2023 Pan American Sitting Volleyball Championships

Tournament details
- Host country: Canada
- City: Edmonton
- Dates: 9–13 May
- Venue: 1 (in 1 host city)

= 2023 Pan American Sitting Volleyball Championships =

The 2023 Pan American Sitting Volleyball Championships decided who took the Americas spot in the Sitting Volleyball tournament at the 2024 Paralympics, after Sitting Volleyball was taken out of the 2023 Pan American Games events program. The winners of the men's tournament was Brazil's men, while the United States won the women's event.

==Host selection==
Edmonton, Alberta in Canada was announced as the hosts on the 6 September 2022.

==Teams==
The teams was announced on 1 May 2023.
===Women's competition===
- (withdrew)

==Venue==
The Canadian city of Edmonton hosted the event at the Saville Community Sports Centre.

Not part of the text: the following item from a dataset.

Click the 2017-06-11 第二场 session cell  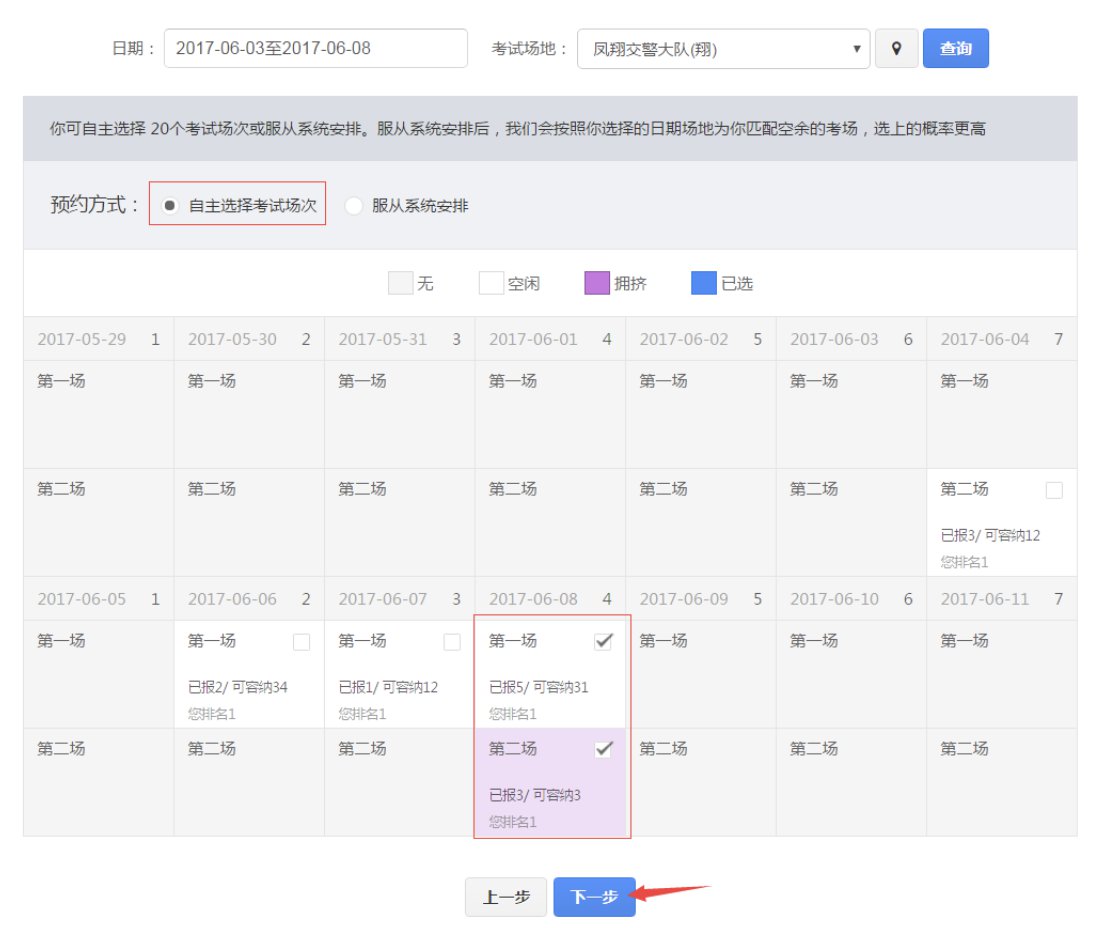click(1001, 781)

| Edmonton |  | Edmonton |
Saville Community Sports Centre
Capacity: unknown

==Men's event==

The four teams play each other in a round robin format, where every team advances to the semi finals. In the semi finals, first plays fourth and second plays third. The two winners play the final, while the losers play for third place.

===Table===

The teams and schedule was announced on 1 May 2023.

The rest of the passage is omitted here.